Иван Федорович хотел было подробнейшим образом ответить, что он знакомится с делом, поскольку в нем возникли новые обстоятельства в лице самоотравителя Колобова, а точнее, в связи с его заявлением, сделанным в Сретенской полицейской части города Москвы. Надлежит проверить возникшие обстоятельства, для чего придется искать новых свидетелей, способных пролить свет на дело об убийстве генеральши Безобразовой и ее горничной Сенчиной. Потребуется тщательно перечитать и проанализировать протоколы допросов свидетелей. А вообще, он судебный следователь по особо важным делам, наделенный особыми полномочиями, и имеет полное право изыскивать и получать любые сведения и доказательства, необходимые для составления картины преступления и постановления справедливого приговора. А если у судебного следователя Рязанского окружного суда Сусальского имеются какие-либо претензии, то их в первую очередь надлежит предъявлять к законам, регламентирующим деятельность судебных следователей.
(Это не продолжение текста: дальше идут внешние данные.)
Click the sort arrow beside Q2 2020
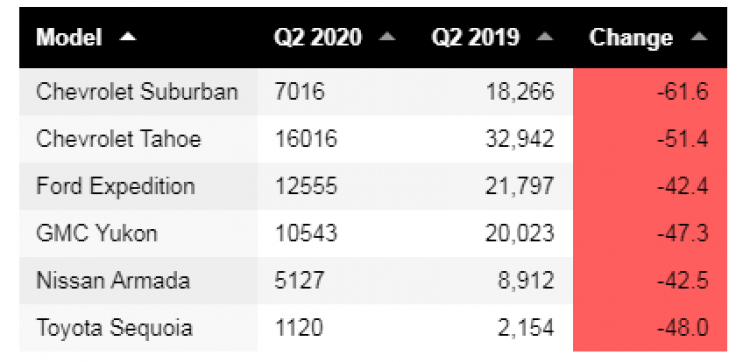750x362 pixels. coord(387,36)
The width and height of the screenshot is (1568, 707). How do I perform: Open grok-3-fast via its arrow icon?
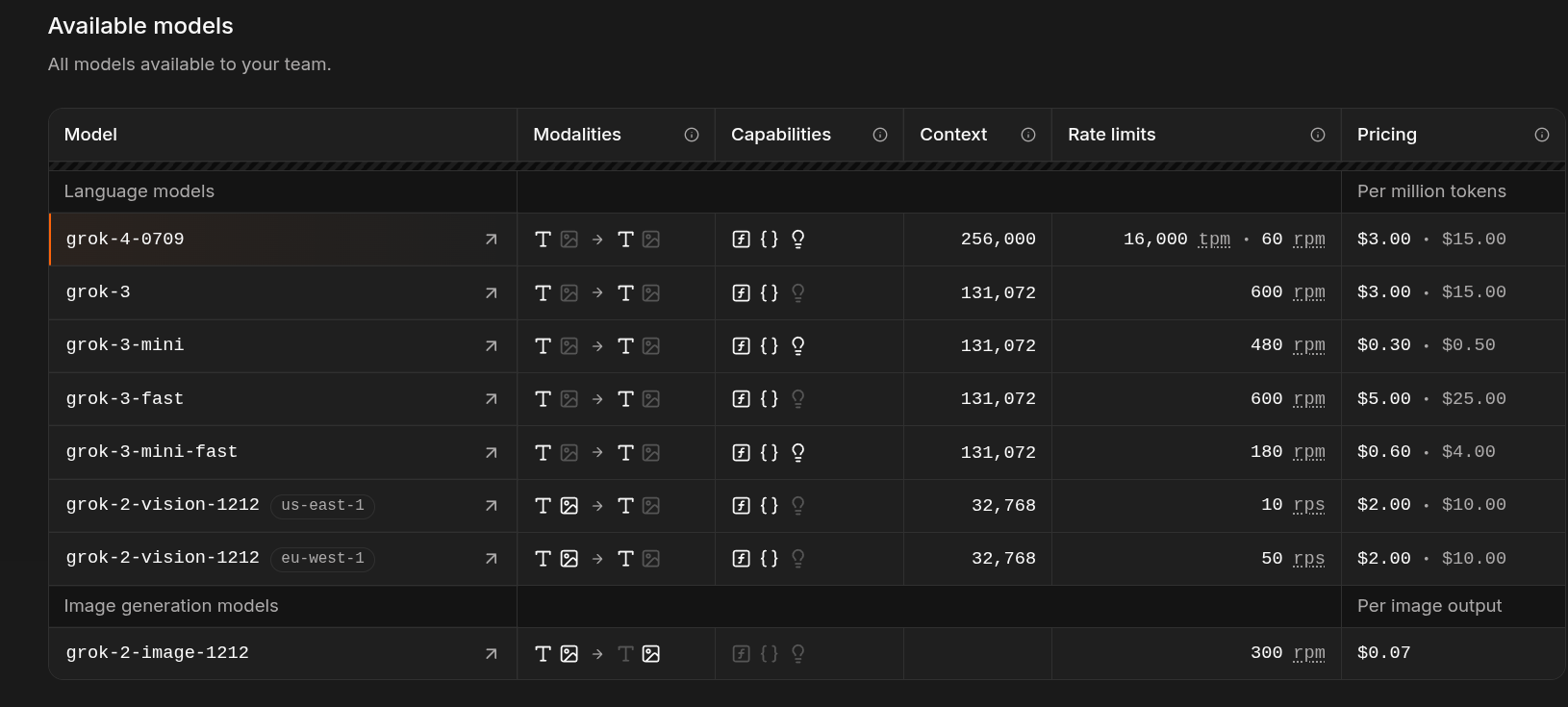[492, 398]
Но потом Иван Федорович вполне резонно задался вопросом: а с какой стати он будет отчитываться перед этим занудным плешивым стариканом? Разве он его непосредственный начальник?

И Воловцов ответил как можно более холодно и сухо:

– Разве я должен держать перед вами отчет? Вовсе нет… Более того, у меня не имеется никакого желания отчитываться перед вами.

– Вот как? – криво усмехнулся плешивый коллежский советник и недобро посмотрел на Воловцова.

– Да, так, господин Сусальский, – спокойно подтвердил Иван Федорович. – У вас еще имеются ко мне вопросы?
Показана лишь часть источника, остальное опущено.